### EXERCISE OBJECTIVE
What is needed is an exact retyping of the records below, from the first line through the line that contains "2144x1544 pixels.".

### PROVIDED RECORDS

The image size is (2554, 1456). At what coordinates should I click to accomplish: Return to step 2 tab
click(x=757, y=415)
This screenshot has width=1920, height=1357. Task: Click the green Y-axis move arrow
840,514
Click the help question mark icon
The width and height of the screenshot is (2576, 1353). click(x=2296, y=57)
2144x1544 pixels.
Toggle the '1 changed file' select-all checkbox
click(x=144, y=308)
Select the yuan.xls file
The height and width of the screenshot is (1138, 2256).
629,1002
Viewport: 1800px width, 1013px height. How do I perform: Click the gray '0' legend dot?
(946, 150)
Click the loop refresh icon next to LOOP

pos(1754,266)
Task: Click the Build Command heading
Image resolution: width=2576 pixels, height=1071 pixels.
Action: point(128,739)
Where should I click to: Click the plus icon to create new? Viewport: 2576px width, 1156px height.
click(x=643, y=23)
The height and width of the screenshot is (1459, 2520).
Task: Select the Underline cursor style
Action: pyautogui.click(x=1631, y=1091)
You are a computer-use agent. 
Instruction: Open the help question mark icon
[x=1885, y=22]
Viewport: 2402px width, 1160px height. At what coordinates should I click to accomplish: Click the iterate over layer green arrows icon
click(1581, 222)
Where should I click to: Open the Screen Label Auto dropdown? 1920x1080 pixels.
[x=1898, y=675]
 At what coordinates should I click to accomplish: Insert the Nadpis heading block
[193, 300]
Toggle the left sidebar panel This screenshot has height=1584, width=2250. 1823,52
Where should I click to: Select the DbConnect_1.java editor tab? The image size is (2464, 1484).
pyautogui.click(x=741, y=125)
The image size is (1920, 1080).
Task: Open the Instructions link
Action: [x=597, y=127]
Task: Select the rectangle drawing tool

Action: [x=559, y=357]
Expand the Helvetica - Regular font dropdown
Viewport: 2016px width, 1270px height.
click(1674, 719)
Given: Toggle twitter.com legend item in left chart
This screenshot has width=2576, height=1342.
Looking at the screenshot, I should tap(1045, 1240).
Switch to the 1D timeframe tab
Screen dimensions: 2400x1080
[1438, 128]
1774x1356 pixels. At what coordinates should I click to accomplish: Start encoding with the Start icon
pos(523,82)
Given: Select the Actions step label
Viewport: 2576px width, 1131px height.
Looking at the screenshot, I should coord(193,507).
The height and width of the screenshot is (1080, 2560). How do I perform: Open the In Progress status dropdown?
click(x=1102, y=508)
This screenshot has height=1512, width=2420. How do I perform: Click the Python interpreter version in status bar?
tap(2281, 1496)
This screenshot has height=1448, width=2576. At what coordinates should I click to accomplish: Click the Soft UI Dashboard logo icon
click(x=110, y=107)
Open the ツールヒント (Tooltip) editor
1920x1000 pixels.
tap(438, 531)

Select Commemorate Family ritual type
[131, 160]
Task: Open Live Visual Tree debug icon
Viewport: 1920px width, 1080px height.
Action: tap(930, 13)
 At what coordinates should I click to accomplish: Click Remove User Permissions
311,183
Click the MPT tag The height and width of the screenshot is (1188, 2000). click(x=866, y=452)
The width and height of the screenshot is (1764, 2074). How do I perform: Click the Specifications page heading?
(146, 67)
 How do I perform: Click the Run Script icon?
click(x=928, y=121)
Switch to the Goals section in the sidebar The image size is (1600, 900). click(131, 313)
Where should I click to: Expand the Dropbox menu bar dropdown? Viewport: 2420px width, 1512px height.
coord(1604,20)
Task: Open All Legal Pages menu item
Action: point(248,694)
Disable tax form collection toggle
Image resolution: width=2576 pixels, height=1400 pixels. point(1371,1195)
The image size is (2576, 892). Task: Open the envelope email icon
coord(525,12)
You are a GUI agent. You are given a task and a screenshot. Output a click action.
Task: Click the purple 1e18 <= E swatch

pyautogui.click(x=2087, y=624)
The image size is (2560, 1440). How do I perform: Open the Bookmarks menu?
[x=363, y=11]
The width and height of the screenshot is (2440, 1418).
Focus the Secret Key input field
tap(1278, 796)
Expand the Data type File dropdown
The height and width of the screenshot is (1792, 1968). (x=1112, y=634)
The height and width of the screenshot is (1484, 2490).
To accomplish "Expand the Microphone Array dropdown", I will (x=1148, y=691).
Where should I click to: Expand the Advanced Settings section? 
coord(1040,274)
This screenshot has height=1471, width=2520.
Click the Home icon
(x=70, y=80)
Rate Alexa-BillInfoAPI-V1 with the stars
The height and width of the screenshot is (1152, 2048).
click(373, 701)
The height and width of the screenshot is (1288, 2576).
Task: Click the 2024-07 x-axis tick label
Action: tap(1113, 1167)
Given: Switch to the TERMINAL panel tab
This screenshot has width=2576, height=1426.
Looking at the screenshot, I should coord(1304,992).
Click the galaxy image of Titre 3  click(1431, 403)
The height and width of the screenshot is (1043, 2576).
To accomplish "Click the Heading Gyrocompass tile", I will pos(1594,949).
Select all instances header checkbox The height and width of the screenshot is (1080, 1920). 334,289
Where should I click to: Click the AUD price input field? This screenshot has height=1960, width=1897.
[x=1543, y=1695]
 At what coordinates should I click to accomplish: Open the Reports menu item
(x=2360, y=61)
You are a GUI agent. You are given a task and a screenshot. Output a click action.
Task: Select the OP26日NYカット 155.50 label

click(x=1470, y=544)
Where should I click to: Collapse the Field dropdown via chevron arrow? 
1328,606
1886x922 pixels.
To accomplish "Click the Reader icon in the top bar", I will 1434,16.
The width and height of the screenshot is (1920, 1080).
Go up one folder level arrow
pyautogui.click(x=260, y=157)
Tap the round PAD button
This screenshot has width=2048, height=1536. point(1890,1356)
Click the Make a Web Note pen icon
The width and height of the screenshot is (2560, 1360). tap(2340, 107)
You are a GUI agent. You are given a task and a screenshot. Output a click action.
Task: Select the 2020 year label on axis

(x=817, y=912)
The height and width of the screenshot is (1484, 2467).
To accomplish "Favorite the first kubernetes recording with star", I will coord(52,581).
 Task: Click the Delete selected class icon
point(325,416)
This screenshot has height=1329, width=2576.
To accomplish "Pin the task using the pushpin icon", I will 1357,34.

### ANSWER TO THIS TASK
The image size is (2554, 1456). At what coordinates should I click to accomplish: Return to step 2 tab
click(x=757, y=415)
This screenshot has width=1920, height=1357. Task: Click the green Y-axis move arrow
840,514
Click the help question mark icon
The width and height of the screenshot is (2576, 1353). click(x=2296, y=57)
2144x1544 pixels.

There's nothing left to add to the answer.